His new approach to geometry came to be known as descriptive geometry. Monge describes his new geometry as “representing with exactitude, within drawings that have but two dimensions, objects that have three.” In particular, by showing the vertical and horizontal projections of an object on one piece of paper (the paper is divided in half horizontally with the vertical projection on the top and the horizontal projection on the bottom) geometric properties can be employed to determine various elements of the surface depicted such as angles of intersection and lengths. All such properties of three-dimensional objects are essential for the accurate design and construction of various buildings, as well as other design objectives of engineering. The term descriptive geometry is still used for this method of representing the vertical and horizontal projections of an object. However, the modern term for the method is orthographic projection.

 Label on Jullien's Collection of Reliefs

France found this new geometry so important to fortification design that it was held as a state secret for several years. An example is the design of star forts. Star forts were invented in Italy in the fifteenth century and became common in Europe and the New World the following century. With the advent of larger cannons, fortifications needed to be more thoughtfully designed to withstand and deflect cannon fire. The broad bases and angled walls of star forts helped deflect cannon fire. The straight, angled walls allowed defenders to launch enfilade or flanking fire: firing crossways at the enemy from the points of the stars so the attackers have no safe place to fire from and keeps attackers further from the walls. Previously, forts often had rounded walls which allowed for “dead zones” where defenders could not fire upon the attackers. Beautiful images of star forts can be found online.

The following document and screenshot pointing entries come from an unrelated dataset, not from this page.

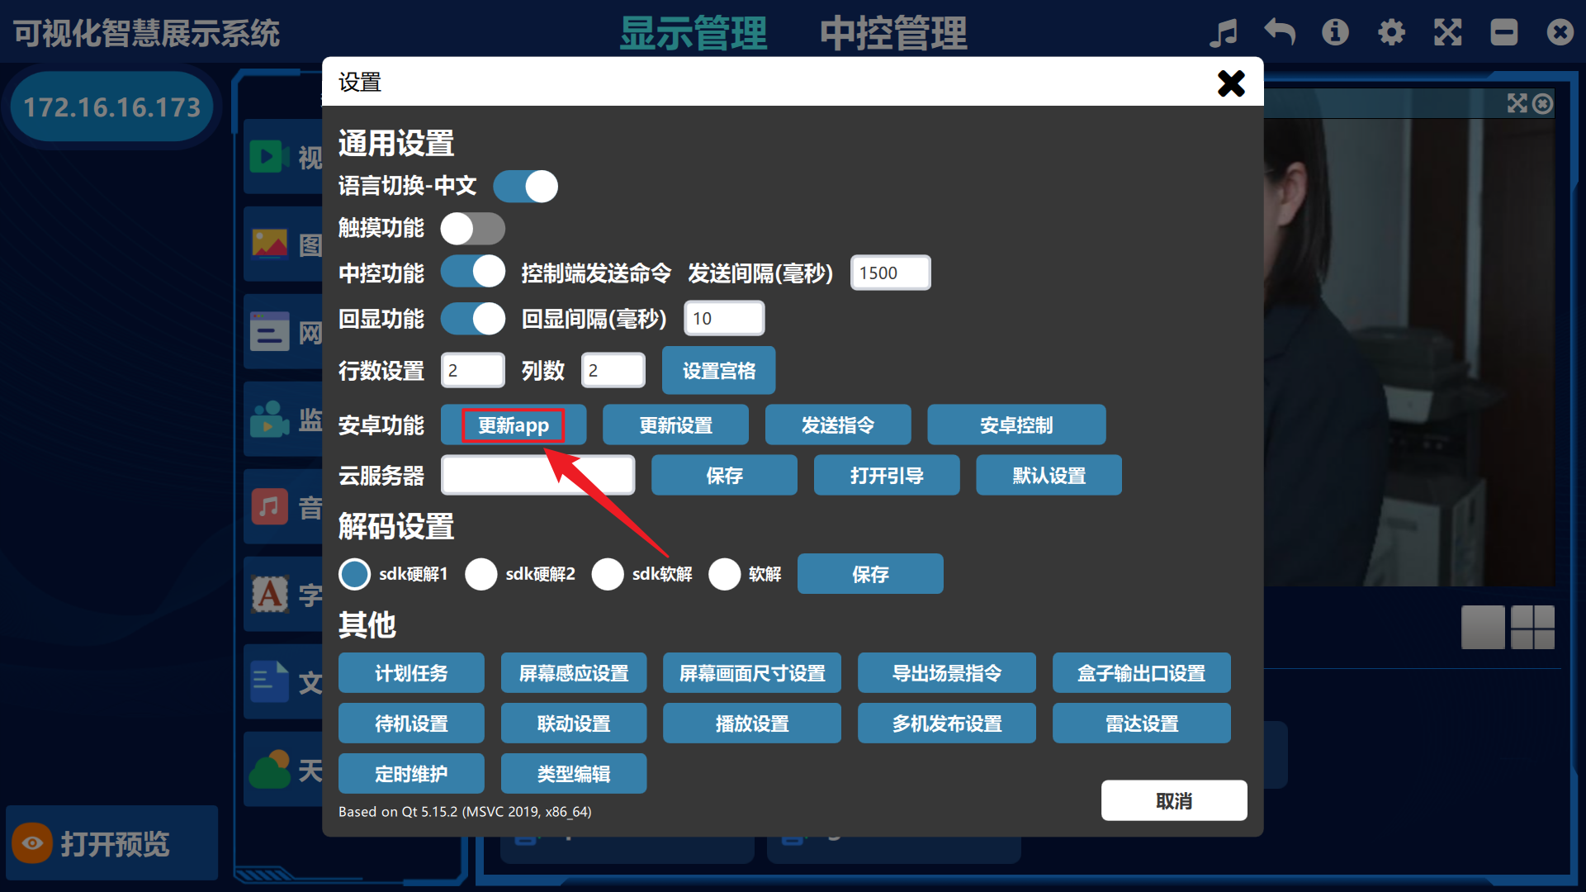Click the fullscreen arrows icon in header

[1447, 33]
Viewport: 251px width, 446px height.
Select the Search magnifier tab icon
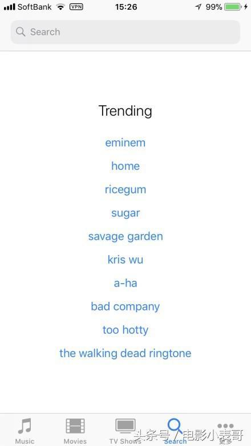click(x=175, y=426)
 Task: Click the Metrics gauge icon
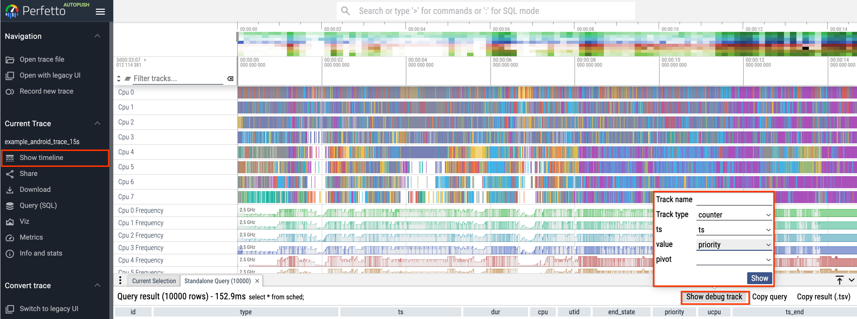10,238
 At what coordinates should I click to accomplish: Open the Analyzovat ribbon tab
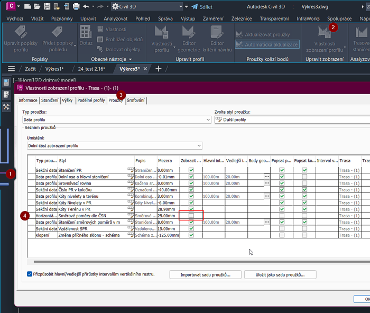pyautogui.click(x=115, y=19)
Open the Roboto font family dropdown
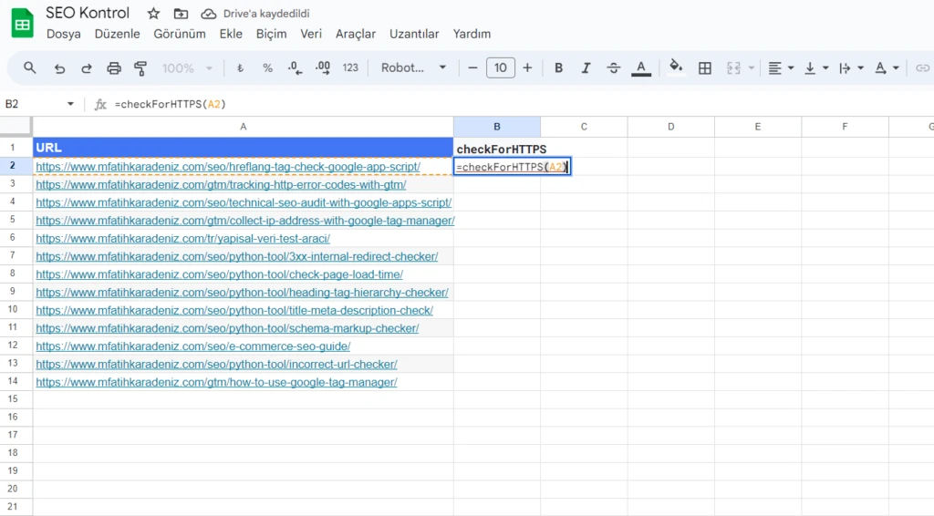Image resolution: width=934 pixels, height=516 pixels. point(414,68)

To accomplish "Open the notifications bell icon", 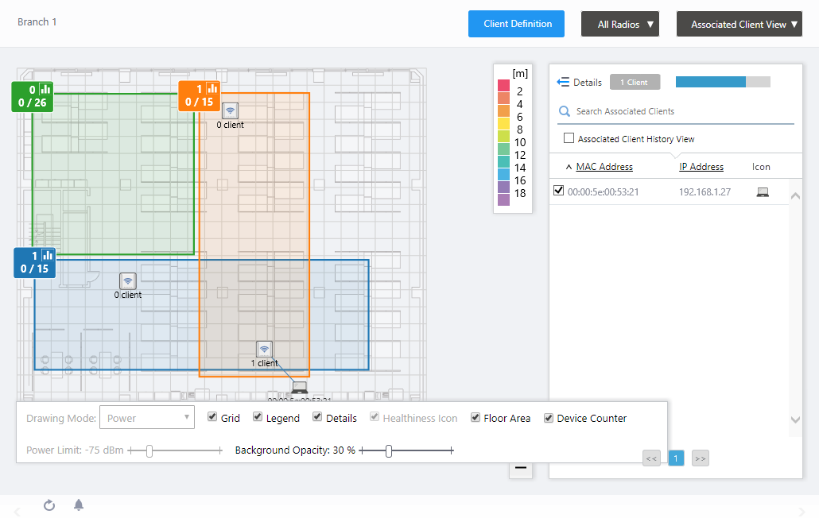I will coord(79,505).
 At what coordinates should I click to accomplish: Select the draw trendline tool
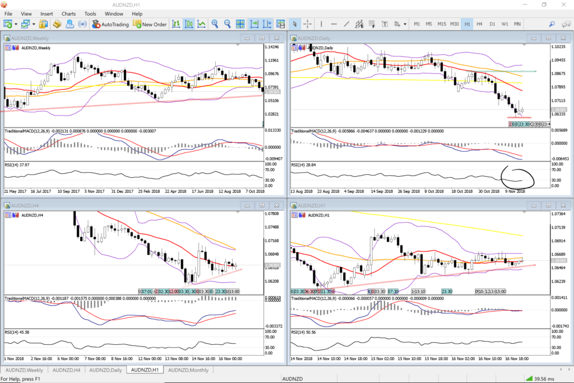click(x=347, y=24)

Monge went on to become a teacher at Mézières as well as a member of the Académie des Sciences. He further developed descriptive geometry, teaching it and publishing text books. The teaching of descriptive geometry quickly spread throughout France and ultimately at the United States Military Academy at West Point, founded in 1802. Other practitioners took up the mantel and published texts on descriptive geometry. One such teacher and text book writer was French mathematician A. Jullien.

Jullien, taught at the Lycee Sainte-Bartie in Paris. He wrote a descriptive geometry text book, Cours élémentaire de géométrie descriptive. The 3rd edition published in 1881 is available online through Google Books. The reliefs or models in the Smithsonian collection are teaching aids made by Jullien to supplement this textbook, just as modern mathematical text books come with online applications that show the geometry of the mathematics being discussed. Each of the thirty reliefs show a construction of descriptive geometry. The reliefs start with the most simple of geometric ideas and progress to more sophisticated constructions. The models held by the Smithsonian were produced in the mid-1870s, but after 1873. In that year a set of Jullien models won a certificate of merit at the Scientific Exposition in Vienna.

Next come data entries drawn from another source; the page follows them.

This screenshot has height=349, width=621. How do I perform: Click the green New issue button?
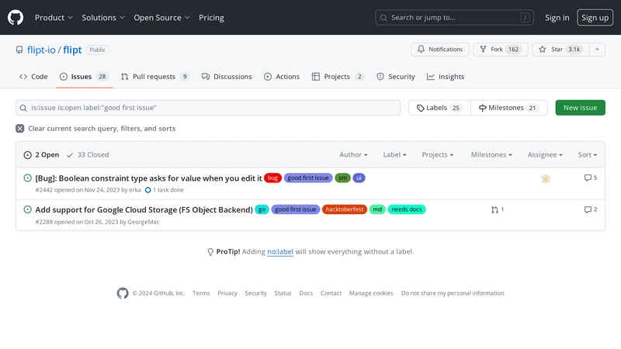click(580, 108)
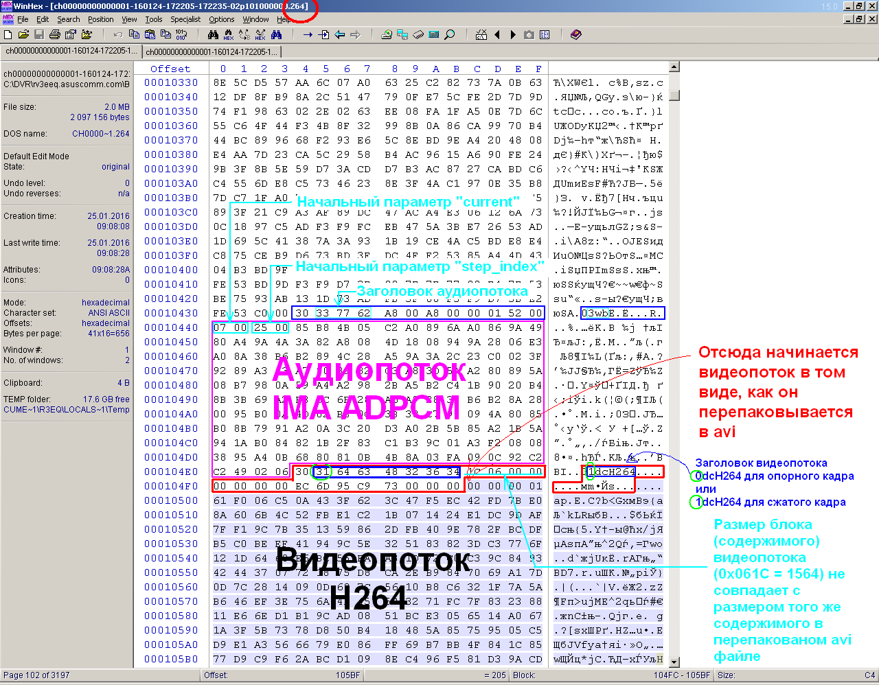Print the document
The height and width of the screenshot is (685, 879).
tap(54, 34)
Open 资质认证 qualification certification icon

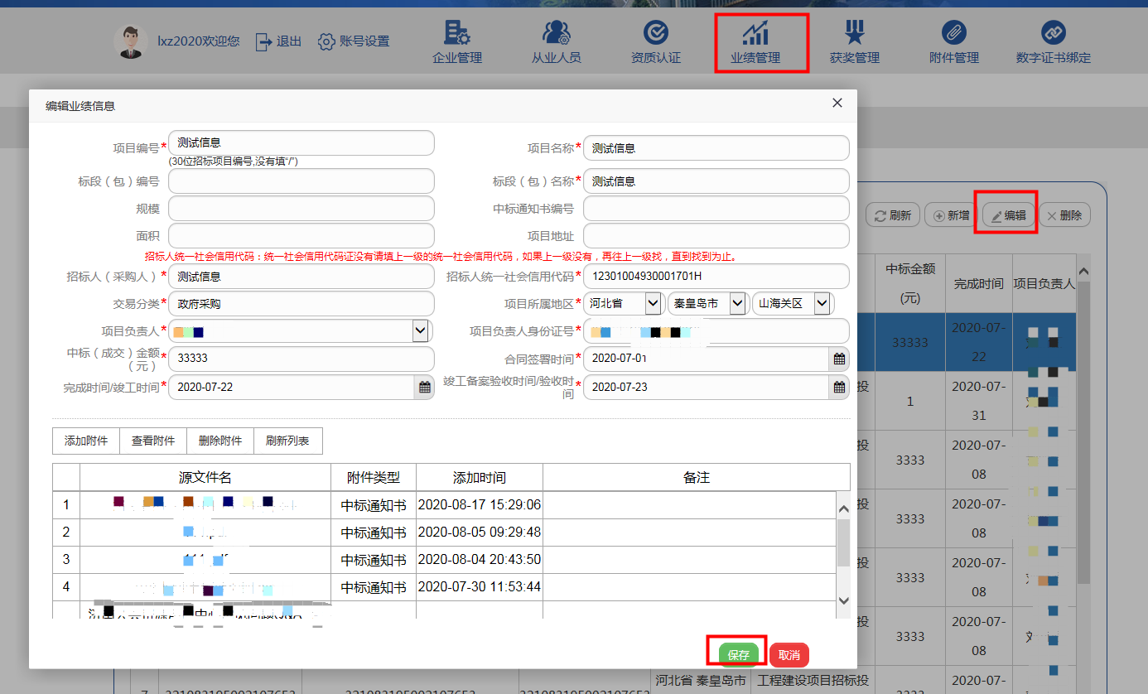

The thirty models are housed in a hand-crafted wooden box lined in pink and cream stripped satin. A small pamphlet entitled Notice Explicative describing the assembly and concept of each model is also in the Smithsonian’s collections.

 Box holding Jullien's Collection of Reliefs

References:

Martínez, A.O., Kinematics: The Lost Origins of Einstein’s Relativity, Johns Hopkins Press, 2009,  g. 45.

J. J. O'Connor and E F Robertson, Gaspard Monge, Mac Tutor History of Mathematics website, https://www-history.mcs.st-and.ac.uk/Biographies/Monge.html

Types of Castles and The History of Castles: Star Forts,   https://www.castlesandmanorhouses.com/types_10_star.htm.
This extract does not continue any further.